● **EXERCISE**
Rewrite all of the rows below, swapping "Viewport" for "Window" wherever it occurs and leaving everything else unchanged.

═══

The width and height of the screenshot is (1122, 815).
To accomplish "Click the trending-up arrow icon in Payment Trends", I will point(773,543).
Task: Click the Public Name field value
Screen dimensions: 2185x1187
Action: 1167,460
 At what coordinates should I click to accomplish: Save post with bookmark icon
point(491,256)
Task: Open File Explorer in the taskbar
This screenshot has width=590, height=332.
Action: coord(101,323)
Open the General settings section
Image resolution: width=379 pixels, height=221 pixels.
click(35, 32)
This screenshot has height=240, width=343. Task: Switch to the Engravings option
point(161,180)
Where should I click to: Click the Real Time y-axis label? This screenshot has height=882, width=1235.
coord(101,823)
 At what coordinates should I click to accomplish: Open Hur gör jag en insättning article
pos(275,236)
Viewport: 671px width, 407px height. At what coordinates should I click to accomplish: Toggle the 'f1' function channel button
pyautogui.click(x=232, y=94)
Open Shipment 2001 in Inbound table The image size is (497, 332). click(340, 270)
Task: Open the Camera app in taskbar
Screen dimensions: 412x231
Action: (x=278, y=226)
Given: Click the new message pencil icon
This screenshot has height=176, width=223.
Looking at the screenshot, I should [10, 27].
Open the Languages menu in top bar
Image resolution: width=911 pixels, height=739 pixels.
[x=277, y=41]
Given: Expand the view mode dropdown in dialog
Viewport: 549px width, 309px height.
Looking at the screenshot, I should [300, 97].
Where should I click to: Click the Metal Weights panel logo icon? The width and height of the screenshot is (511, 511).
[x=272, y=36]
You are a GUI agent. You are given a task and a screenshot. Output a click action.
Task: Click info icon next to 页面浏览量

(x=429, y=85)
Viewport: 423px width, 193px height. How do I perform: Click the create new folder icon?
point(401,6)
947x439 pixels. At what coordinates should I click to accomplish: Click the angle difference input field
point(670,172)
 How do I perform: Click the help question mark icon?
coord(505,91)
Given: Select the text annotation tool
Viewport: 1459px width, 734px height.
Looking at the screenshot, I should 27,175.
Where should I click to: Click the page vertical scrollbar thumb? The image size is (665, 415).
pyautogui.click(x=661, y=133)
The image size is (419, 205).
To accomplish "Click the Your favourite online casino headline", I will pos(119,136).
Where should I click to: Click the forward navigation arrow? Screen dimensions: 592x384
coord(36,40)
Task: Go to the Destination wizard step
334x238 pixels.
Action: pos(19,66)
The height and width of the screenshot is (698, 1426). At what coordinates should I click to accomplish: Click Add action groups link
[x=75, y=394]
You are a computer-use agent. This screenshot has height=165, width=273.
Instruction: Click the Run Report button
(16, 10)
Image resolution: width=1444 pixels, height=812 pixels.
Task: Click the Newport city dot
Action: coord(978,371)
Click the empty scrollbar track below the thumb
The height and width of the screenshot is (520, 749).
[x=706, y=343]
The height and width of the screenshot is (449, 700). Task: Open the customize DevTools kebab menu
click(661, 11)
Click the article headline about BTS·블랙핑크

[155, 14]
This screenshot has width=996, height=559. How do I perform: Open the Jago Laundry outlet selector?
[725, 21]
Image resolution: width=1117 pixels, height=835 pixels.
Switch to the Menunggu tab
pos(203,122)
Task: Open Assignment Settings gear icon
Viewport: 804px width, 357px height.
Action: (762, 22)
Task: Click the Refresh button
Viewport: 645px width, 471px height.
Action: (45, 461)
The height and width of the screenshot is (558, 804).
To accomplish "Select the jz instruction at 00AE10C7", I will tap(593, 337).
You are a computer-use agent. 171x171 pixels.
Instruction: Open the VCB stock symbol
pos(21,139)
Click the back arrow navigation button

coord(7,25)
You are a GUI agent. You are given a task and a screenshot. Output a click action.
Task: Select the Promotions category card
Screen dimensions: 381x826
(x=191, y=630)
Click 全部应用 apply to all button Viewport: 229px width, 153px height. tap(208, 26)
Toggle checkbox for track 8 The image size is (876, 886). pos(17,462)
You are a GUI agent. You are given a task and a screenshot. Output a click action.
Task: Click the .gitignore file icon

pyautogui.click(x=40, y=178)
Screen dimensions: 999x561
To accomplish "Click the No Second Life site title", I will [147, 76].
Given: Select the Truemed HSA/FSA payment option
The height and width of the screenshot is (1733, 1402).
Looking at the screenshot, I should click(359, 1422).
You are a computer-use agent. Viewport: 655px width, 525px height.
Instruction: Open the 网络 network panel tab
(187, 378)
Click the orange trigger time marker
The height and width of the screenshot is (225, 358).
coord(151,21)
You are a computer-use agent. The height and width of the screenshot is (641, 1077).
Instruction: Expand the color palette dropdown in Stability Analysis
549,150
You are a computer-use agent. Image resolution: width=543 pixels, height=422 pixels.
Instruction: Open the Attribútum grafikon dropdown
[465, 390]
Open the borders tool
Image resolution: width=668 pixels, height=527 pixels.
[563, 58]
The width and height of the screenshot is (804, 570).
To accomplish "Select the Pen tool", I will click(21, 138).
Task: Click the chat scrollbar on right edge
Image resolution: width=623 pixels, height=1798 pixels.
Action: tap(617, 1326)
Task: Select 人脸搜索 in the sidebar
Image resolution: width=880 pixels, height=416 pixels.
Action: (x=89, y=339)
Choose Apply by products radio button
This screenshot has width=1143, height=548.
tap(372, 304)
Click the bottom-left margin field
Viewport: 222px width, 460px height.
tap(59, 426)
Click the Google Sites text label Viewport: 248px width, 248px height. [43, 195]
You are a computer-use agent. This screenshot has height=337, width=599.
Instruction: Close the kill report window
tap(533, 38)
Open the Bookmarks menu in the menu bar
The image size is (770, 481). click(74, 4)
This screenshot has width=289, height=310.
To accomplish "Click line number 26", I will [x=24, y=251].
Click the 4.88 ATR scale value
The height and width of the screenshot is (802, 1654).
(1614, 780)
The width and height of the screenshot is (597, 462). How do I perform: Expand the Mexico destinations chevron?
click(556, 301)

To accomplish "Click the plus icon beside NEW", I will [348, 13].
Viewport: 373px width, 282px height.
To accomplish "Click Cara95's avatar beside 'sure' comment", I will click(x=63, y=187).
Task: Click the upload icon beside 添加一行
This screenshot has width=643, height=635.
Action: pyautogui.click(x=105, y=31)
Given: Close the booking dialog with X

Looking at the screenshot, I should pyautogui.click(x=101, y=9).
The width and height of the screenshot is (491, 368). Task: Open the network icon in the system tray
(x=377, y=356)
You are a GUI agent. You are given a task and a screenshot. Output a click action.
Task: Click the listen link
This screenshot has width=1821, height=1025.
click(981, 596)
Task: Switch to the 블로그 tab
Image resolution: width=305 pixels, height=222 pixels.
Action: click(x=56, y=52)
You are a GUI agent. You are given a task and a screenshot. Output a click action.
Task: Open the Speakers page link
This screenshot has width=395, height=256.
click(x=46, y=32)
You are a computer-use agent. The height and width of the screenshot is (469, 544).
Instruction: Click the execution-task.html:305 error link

═══

● **FINAL RESULT**
The width and height of the screenshot is (1122, 815).
To accomplish "Click the trending-up arrow icon in Payment Trends", I will point(773,543).
Task: Click the Public Name field value
Screen dimensions: 2185x1187
Action: 1167,460
 At what coordinates should I click to accomplish: Save post with bookmark icon
point(491,256)
Task: Open File Explorer in the taskbar
This screenshot has width=590, height=332.
Action: coord(101,323)
Open the General settings section
Image resolution: width=379 pixels, height=221 pixels.
click(35, 32)
This screenshot has height=240, width=343. Task: Switch to the Engravings option
point(161,180)
Where should I click to: Click the Real Time y-axis label? This screenshot has height=882, width=1235.
coord(101,823)
 At what coordinates should I click to accomplish: Open Hur gör jag en insättning article
pos(275,236)
Window: 671px width, 407px height. At what coordinates should I click to accomplish: Toggle the 'f1' function channel button
pyautogui.click(x=232, y=94)
Open Shipment 2001 in Inbound table The image size is (497, 332). click(340, 270)
Task: Open the Camera app in taskbar
Screen dimensions: 412x231
Action: (x=278, y=226)
Given: Click the new message pencil icon
This screenshot has height=176, width=223.
Looking at the screenshot, I should [10, 27].
Open the Languages menu in top bar
Image resolution: width=911 pixels, height=739 pixels.
[x=277, y=41]
Given: Expand the view mode dropdown in dialog
Window: 549px width, 309px height.
Looking at the screenshot, I should [300, 97].
Where should I click to: Click the Metal Weights panel logo icon? The width and height of the screenshot is (511, 511).
[x=272, y=36]
You are a GUI agent. You are given a task and a screenshot. Output a click action.
Task: Click info icon next to 页面浏览量

(x=429, y=85)
Window: 423px width, 193px height. How do I perform: Click the create new folder icon?
point(401,6)
947x439 pixels. At what coordinates should I click to accomplish: Click the angle difference input field
point(670,172)
 How do I perform: Click the help question mark icon?
coord(505,91)
Given: Select the text annotation tool
Window: 1459px width, 734px height.
Looking at the screenshot, I should 27,175.
Where should I click to: Click the page vertical scrollbar thumb? The image size is (665, 415).
pyautogui.click(x=661, y=133)
The image size is (419, 205).
To accomplish "Click the Your favourite online casino headline", I will pos(119,136).
Where should I click to: Click the forward navigation arrow? Screen dimensions: 592x384
coord(36,40)
Task: Go to the Destination wizard step
334x238 pixels.
Action: pos(19,66)
The height and width of the screenshot is (698, 1426). At what coordinates should I click to accomplish: Click Add action groups link
[x=75, y=394]
You are a computer-use agent. This screenshot has height=165, width=273.
Instruction: Click the Run Report button
(16, 10)
Image resolution: width=1444 pixels, height=812 pixels.
Task: Click the Newport city dot
Action: coord(978,371)
Click the empty scrollbar track below the thumb
The height and width of the screenshot is (520, 749).
[x=706, y=343]
The height and width of the screenshot is (449, 700). Task: Open the customize DevTools kebab menu
click(661, 11)
Click the article headline about BTS·블랙핑크

[155, 14]
This screenshot has width=996, height=559. How do I perform: Open the Jago Laundry outlet selector?
[725, 21]
Image resolution: width=1117 pixels, height=835 pixels.
Switch to the Menunggu tab
pos(203,122)
Task: Open Assignment Settings gear icon
Window: 804px width, 357px height.
Action: (762, 22)
Task: Click the Refresh button
Window: 645px width, 471px height.
Action: (45, 461)
The height and width of the screenshot is (558, 804).
To accomplish "Select the jz instruction at 00AE10C7", I will tap(593, 337).
You are a computer-use agent. 171x171 pixels.
Instruction: Open the VCB stock symbol
pos(21,139)
Click the back arrow navigation button

coord(7,25)
You are a GUI agent. You are given a task and a screenshot. Output a click action.
Task: Select the Promotions category card
Screen dimensions: 381x826
(x=191, y=630)
Click 全部应用 apply to all button Window: 229px width, 153px height. tap(208, 26)
Toggle checkbox for track 8 The image size is (876, 886). pos(17,462)
You are a GUI agent. You are given a task and a screenshot. Output a click action.
Task: Click the .gitignore file icon

pyautogui.click(x=40, y=178)
Screen dimensions: 999x561
To accomplish "Click the No Second Life site title", I will [147, 76].
Given: Select the Truemed HSA/FSA payment option
The height and width of the screenshot is (1733, 1402).
Looking at the screenshot, I should click(359, 1422).
You are a computer-use agent. Window: 655px width, 525px height.
Instruction: Open the 网络 network panel tab
(187, 378)
Click the orange trigger time marker
The height and width of the screenshot is (225, 358).
coord(151,21)
You are a computer-use agent. The height and width of the screenshot is (641, 1077).
Instruction: Expand the color palette dropdown in Stability Analysis
549,150
You are a computer-use agent. Image resolution: width=543 pixels, height=422 pixels.
Instruction: Open the Attribútum grafikon dropdown
[465, 390]
Open the borders tool
Image resolution: width=668 pixels, height=527 pixels.
[563, 58]
The width and height of the screenshot is (804, 570).
To accomplish "Select the Pen tool", I will click(21, 138).
Task: Click the chat scrollbar on right edge
Image resolution: width=623 pixels, height=1798 pixels.
Action: tap(617, 1326)
Task: Select 人脸搜索 in the sidebar
Image resolution: width=880 pixels, height=416 pixels.
Action: (x=89, y=339)
Choose Apply by products radio button
This screenshot has width=1143, height=548.
tap(372, 304)
Click the bottom-left margin field
Window: 222px width, 460px height.
tap(59, 426)
Click the Google Sites text label Window: 248px width, 248px height. [43, 195]
You are a computer-use agent. This screenshot has height=337, width=599.
Instruction: Close the kill report window
tap(533, 38)
Open the Bookmarks menu in the menu bar
The image size is (770, 481). click(74, 4)
This screenshot has width=289, height=310.
To accomplish "Click line number 26", I will [x=24, y=251].
Click the 4.88 ATR scale value
The height and width of the screenshot is (802, 1654).
(1614, 780)
The width and height of the screenshot is (597, 462). How do I perform: Expand the Mexico destinations chevron?
click(556, 301)

To accomplish "Click the plus icon beside NEW", I will [348, 13].
Window: 373px width, 282px height.
To accomplish "Click Cara95's avatar beside 'sure' comment", I will click(x=63, y=187).
Task: Click the upload icon beside 添加一行
This screenshot has width=643, height=635.
Action: pyautogui.click(x=105, y=31)
Given: Close the booking dialog with X

Looking at the screenshot, I should pyautogui.click(x=101, y=9).
The width and height of the screenshot is (491, 368). Task: Open the network icon in the system tray
(x=377, y=356)
You are a GUI agent. You are given a task and a screenshot. Output a click action.
Task: Click the listen link
This screenshot has width=1821, height=1025.
click(981, 596)
Task: Switch to the 블로그 tab
Image resolution: width=305 pixels, height=222 pixels.
Action: click(x=56, y=52)
You are a GUI agent. You are given a task and a screenshot. Output a click action.
Task: Open the Speakers page link
This screenshot has width=395, height=256.
click(x=46, y=32)
You are a computer-use agent. The height and width of the screenshot is (469, 544).
Instruction: Click the execution-task.html:305 error link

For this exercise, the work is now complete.